Rep. Schiff Evaluating House Republicans Witness List Request

Rep. Schiff Evaluating House Republicans Witness List Request
House Intelligence Chairman Adam Schiff (D-Calif.) walks on Capitol Hill in Washington after witnesses failed to show up for closed door testimony during the impeachment inquiry into President Donald Trump in Washington on Nov. 5, 2019. Olivier Douliery/AFP via Getty Images
Updated:
House Intelligence Committee Chairman Adam Schiff (D-Calif.) responded to the list of witnesses the House Republicans have requested to bring in for questioning in open impeachment inquiry hearings.
Schiff, responding to the committee’s ranking Republican Devin Nunes’s (R-Calif.) request to subpoena witnesses including Hunter Biden and the whistleblower, said the committee is evaluating the list and “will give due consideration to witnesses within the scope of the impeachment inquiry.”
“As we move into the open hearing phase of the inquiry, the Committee is mindful that we are engaged in a sober endeavor rooted in the Constitution to determine whether the President of the United States engaged in misconduct that warrants impeachment by the House,” he said in the statement.

He then warned that the impeachment inquiry won’t be used to investigate former Vice President Joe Biden and his son Hunter Biden or allegations of Ukrainian meddling in the 2016 U.S. presidential elections.
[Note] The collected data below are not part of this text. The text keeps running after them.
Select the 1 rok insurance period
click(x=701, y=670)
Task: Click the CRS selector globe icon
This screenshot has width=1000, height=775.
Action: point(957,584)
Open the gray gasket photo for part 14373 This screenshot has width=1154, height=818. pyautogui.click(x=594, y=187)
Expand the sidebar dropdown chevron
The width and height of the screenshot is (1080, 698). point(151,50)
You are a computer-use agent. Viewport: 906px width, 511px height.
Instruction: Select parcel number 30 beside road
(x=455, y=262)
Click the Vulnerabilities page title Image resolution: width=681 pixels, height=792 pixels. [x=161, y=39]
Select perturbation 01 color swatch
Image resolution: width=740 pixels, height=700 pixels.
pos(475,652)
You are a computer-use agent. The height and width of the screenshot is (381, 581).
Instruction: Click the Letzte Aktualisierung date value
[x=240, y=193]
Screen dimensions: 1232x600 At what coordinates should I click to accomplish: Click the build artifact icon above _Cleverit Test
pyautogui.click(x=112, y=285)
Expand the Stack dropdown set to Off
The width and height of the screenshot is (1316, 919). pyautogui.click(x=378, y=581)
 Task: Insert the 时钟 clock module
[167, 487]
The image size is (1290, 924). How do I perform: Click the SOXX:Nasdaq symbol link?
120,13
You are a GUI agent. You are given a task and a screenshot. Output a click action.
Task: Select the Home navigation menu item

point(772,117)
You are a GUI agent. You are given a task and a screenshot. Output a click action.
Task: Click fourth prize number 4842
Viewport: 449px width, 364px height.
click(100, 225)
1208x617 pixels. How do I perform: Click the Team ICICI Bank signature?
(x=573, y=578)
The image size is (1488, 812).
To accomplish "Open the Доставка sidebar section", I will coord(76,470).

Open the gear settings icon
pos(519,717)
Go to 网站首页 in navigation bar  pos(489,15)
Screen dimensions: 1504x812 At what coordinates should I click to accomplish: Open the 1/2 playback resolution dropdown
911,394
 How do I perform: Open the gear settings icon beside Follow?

“This inquiry is not, and will not serve, however, as a vehicle to undertake the same sham investigations into the Bidens or 2016 that the President pressed Ukraine to conduct for his personal political benefit, or to facilitate the President’s effort to threaten, intimidate, and retaliate against the whistleblower who courageously raised the initial alarm,” Schiff said.

Nunes listed the witnesses House Republicans would like to hear from in a letter (pdf) to Schiff on Nov. 9. They include Hunter Biden’s longtime business partner Devon Archer, the person who filed a complaint against President Donald Trump over Trump’s July phone call with Ukraine’s president, and the “more than half a dozen sources” who the whistleblower cited in the complaint, which relied on secondhand information and media reports.

“President Trump should be afforded an opportunity to confront his accusers, the anonymous whistleblower should testify,” Nunes wrote.

“Moreover, given the multiple discrepancies between the whistleblower’s complaint and the closed-door testimony of the witnesses, it is imperative that the American people hear definitively how the whistleblower developed his or her information, and who else the whistleblower may have fed the information he or she gathered and how that treatment of classified information may have led to the false narrative being perpetrated by the Democrats during this process,” he added.

Alexandra Chalupa, a former Democratic National Committee consultant, and Nellie Ohr, a researcher at Fusion GPS, are also on the list.

Nunes said Chalupa worked with the Ukrainian embassy in Washington to obtain information during the 2016 election about then-candidate Trump’s campaign.

Nunes wrote: “Given President Trump’s documented belief that the Ukrainian government meddled in the 2016 election to oppose his candidacy, which forms the basis for a reasonable desire for Ukraine to investigate the circumstances surrounding the election and any potential Ukrainian involvement, Ms. Chalupa is a prime fact witness who can assist Congress and the American public in better understanding the facts and circumstances surrounding Ukrainian involvement in the 2016 election.”

Similarly, Nunes said Ohr is a “prime fact witness” because she helped produce an unreliable dossier that made salacious claims, without evidence, about Trump and his campaign in 2016.

“In a 2018 interview with the House Judiciary and Oversight committees, Ms. Ohr stated that, during her work with Fusion GPS that ultimately assisted in the production of the Steele Dossier—comprising false allegations against then-candidate Trump—Fusion GPS used information from sources in Ukraine, including Serhiy Leshchenko who recently lost his post from the Ukrainian parliament,” Nunes wrote.

Meanwhile, Republicans want several former or current White House officials, including former National Security Council official Tim Morrison, former Ukraine envoy Kurt Volker, and State Department official David Hale to testify as well.

Along with the list submitted on Nov. 9, Nunes has formally requested Schiff to testify in the probe, saying the committee chairman has misled the public about his and his staff’s interactions with the anonymous whistleblower prior to the complaint being filed.

“As the American public is now aware, in August 2019, you and/or your staff met with or talked to the whistleblower,” Nunes wrote.

“Although you publicly claim nothing inappropriate was discussed, the three committees deserve to hear directly from you, the substance and circumstances surrounding any discussions conducted with the whistleblower, and any instructions you issued regarding those discussions. Given that you have reneged on your public commitment to let the committees interview the whistleblower directly, you are the only individual who can provide clarity as to these conversations.”

Zachary Stieber contributed to this report.